Calling Butler’s allegations “a damned lie,” Grayson M.-P. Murphy told French, “I haven’t been able to stop laughing. I hope you come in armed, because I may start shooting, even if this is going to be a bloodless revolution. To say a thing like this about a man who has a record like mine in the Spanish-American War, in the Philippines, in the World War, to say that a man who would serve his country like that would turn around and try to overthrow the Government, is hitting below the belt.” French reported that the tall, silver-haired Murphy, his blue eyes shining, had smiled throughout the entire interview.
Robert Sterling Clark, who had been subpoenaed by the committee, was traveling in Europe when the story broke. Reached by telephone in Paris, he told the press that he had “strongly urged” Butler “to use his influence in favor of sound money and against inflation.” But he adamantly denied that he was the sponsor of an “American Fascist movement.” Still, vice chairman Dickstein announced that both Clark and his New York attorney, who had accompanied Clark to Europe, were under surveillance in Paris. “I believe that Clark has cold feet,” Dickstein told the Chicago Daily Tribune. “It looks as if he were afraid to appear before our committee. But we will get his testimony. Any one can see there is something wrong in this matter.” Dickstein pointed to MacGuire’s inability to explain to the committee financial transactions involving more than a hundred thousand dollars. “MacGuire is shielding somebody I believe. Probably a lot of people.”
Newspapers reported the “immediate emphatic denials by the purported plotters.” Leading the charge was General Hugh “Old Iron Pants” Johnson, who “barked” at the New York Times reporter. “He had better be pretty damn careful,” Johnson said, referring to Butler. “Nobody said a word to me about anything of this kind, and if they did I’d throw them out the wi
ndow. I know nothing about it.” Thomas Lamont, Liberty League contributor and J. P. Morgan partner, called it “perfect moonshine. Too unutterably ridiculous to comment upon!” General MacArthur was unavailable for comment, but his aides “expressed amazement and amusement.”

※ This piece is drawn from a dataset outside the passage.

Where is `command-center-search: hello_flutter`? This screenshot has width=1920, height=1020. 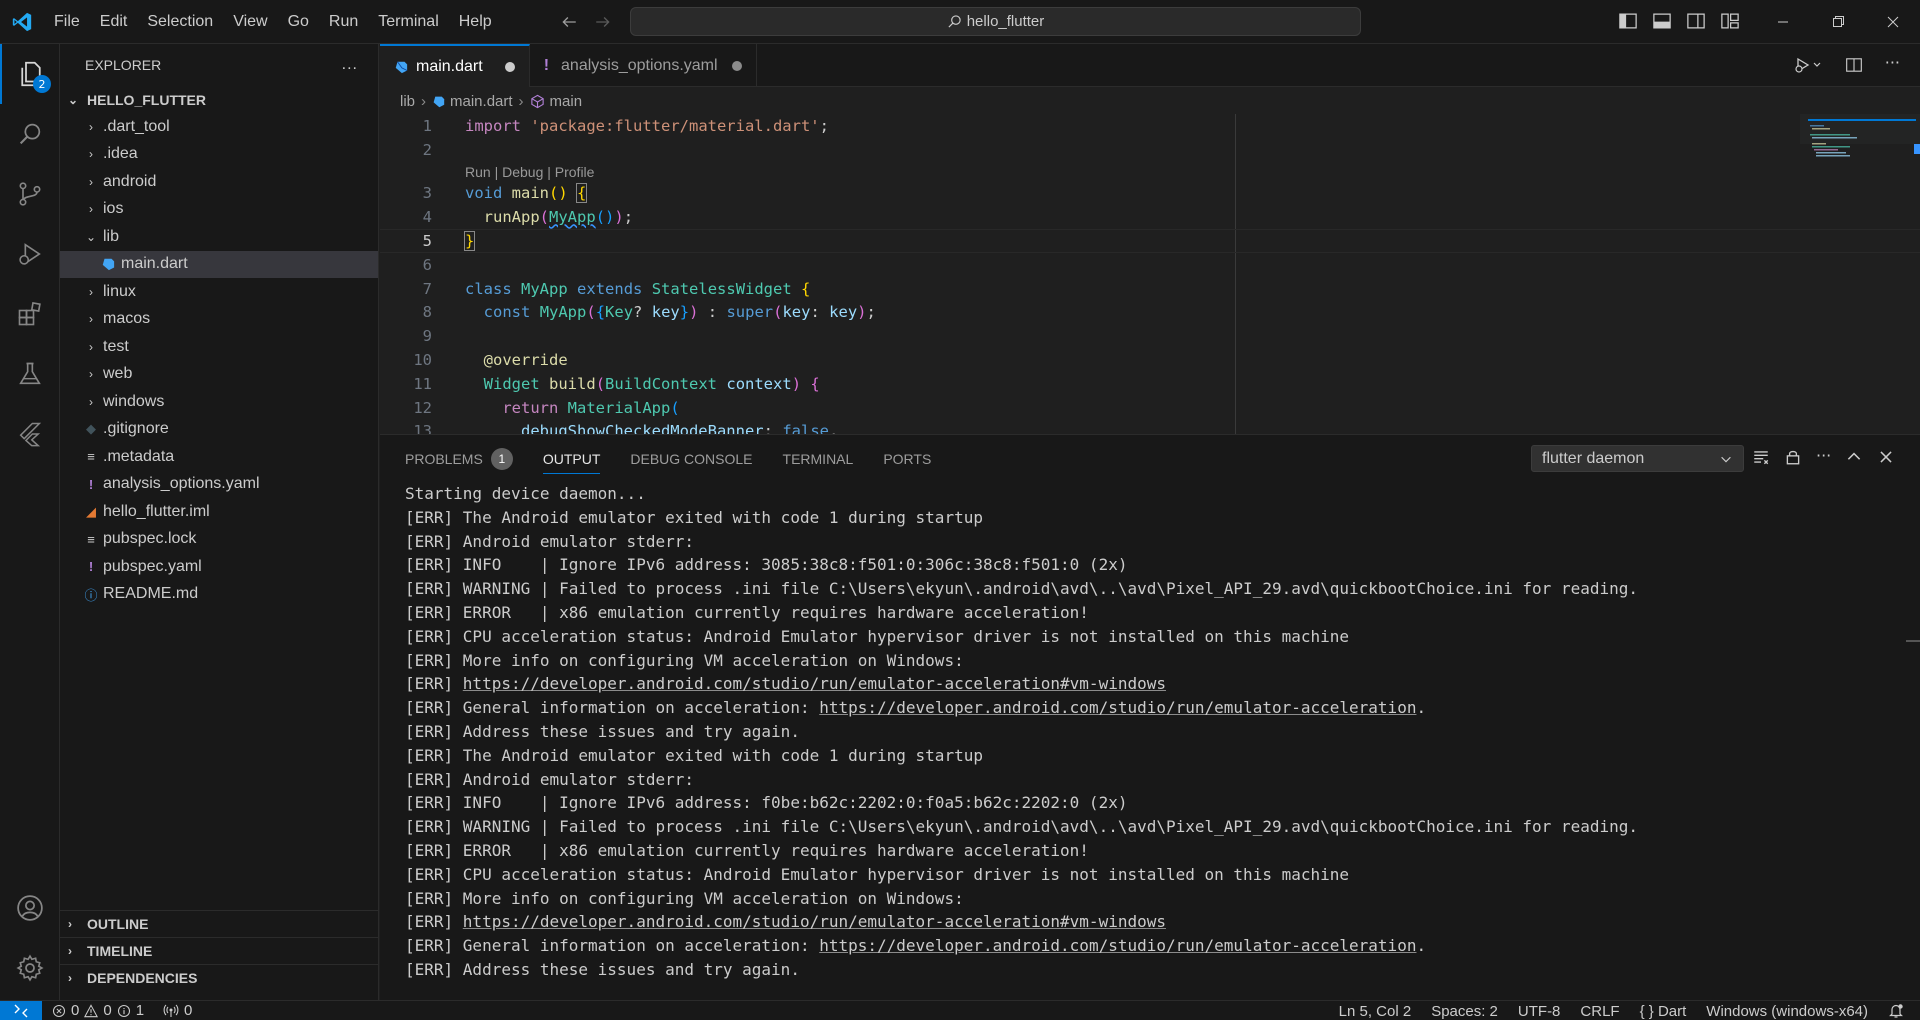
command-center-search: hello_flutter is located at coordinates (996, 22).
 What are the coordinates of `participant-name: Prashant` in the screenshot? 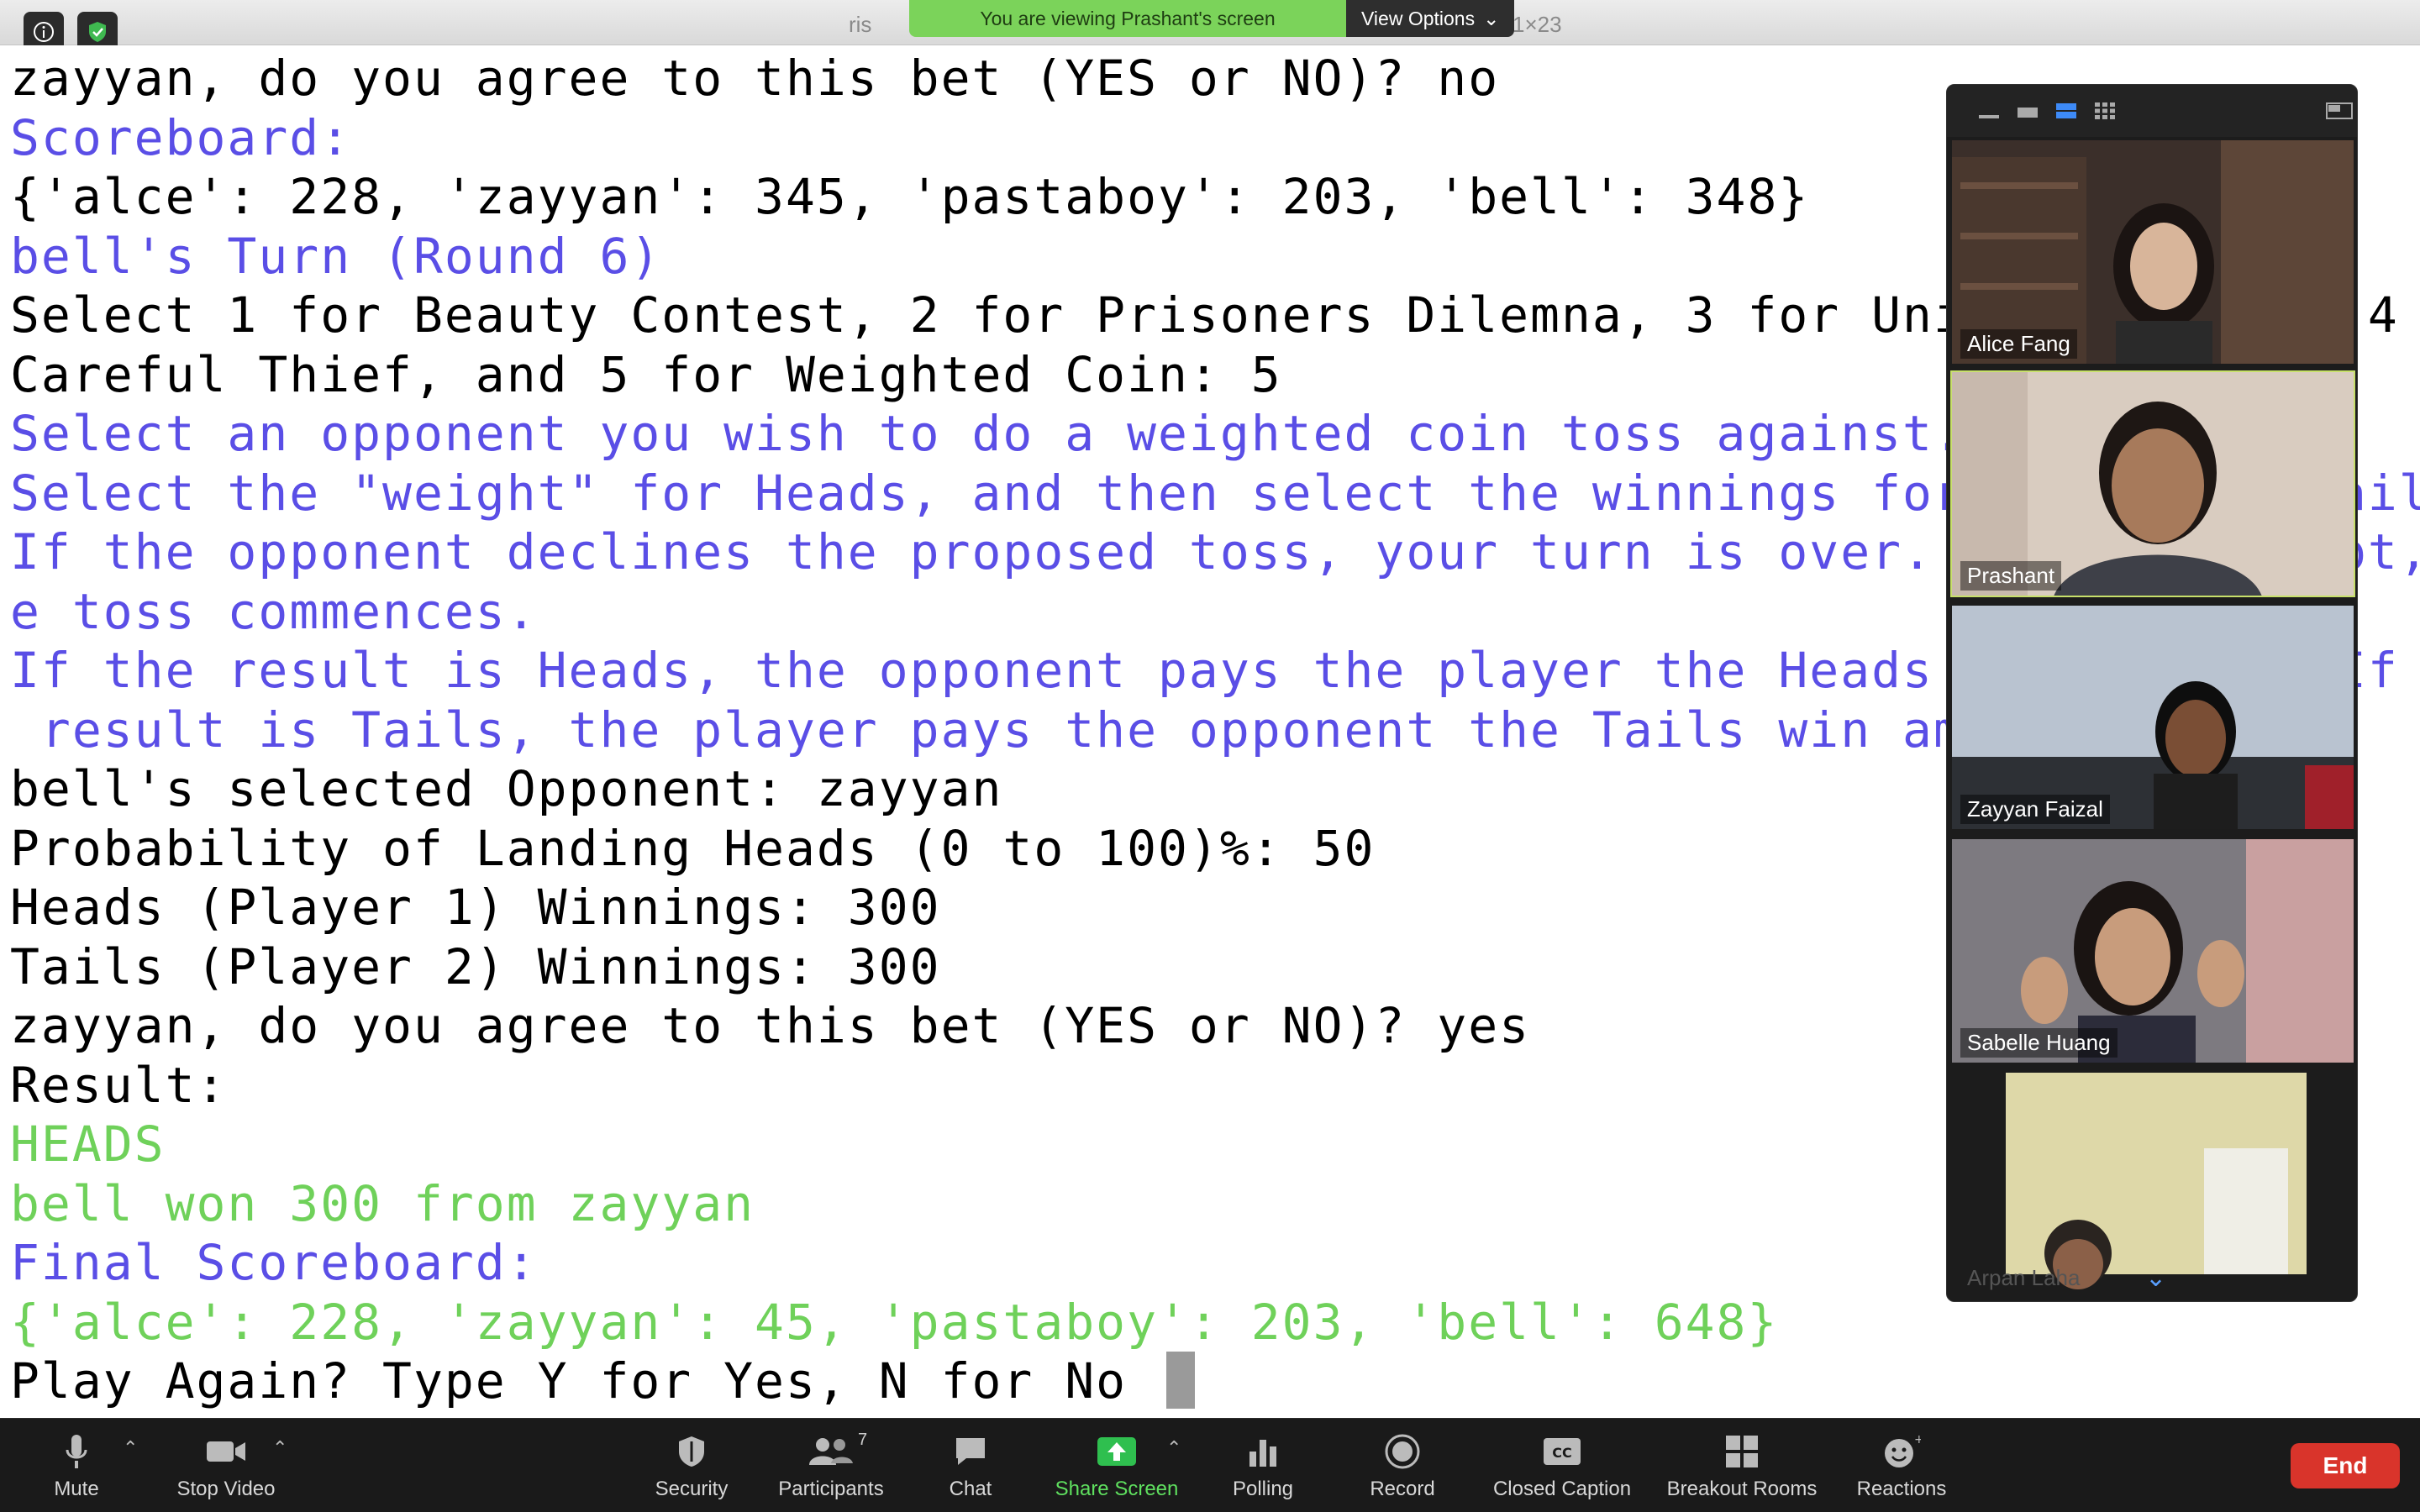 It's located at (2011, 576).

The committee examined various financial transactions between MacGuire and Clark and concluded that MacGuire had been the cashier for the plotters. Dickstein vowed that as many as sixteen people who had been identified by Butler, including Clark, would be subpoenaed. But as days passed without further scheduled hearings, gossip began spreading through Washington that a cover-up was under way. Despite assurances from both McCormack and Dickstein that the committee planned a full investigation of the plot, they apparently only called one more witness—Frank N. Belgrano, a San Francisco banker and president of the Transamerica Corporation who would soon become national commander of the American Legion—but apparently sent him home without taking his testimony. The committee released its eight-thousand-word “Public Statement on Preliminary Findings” on November 24, 1934. Signed by McCormack and Dickstein, it began, “This committee has had no evidence before it that would in the slightest degree warrant calling before it such men as John W. Davis, General Hugh Johnson,” and then went on to list some of the other men who had been named by Butler as accomplices. Both congressmen insisted that they were pursuing the inquiry and planned to call Clark and others. The committee “still intends to get to the bottom of a Wall Street plot to put Major Gen. Smedley D. Butler at the head of a Fascist army here,” Dickstein told the New York Times. “The committee’s statement of the evidence … was intended only to satisfy the great public interest in the plot.” The newspaper account indicated Dickstein was eager for the statement to be seen “neither as whitewash … nor as sensationalism.”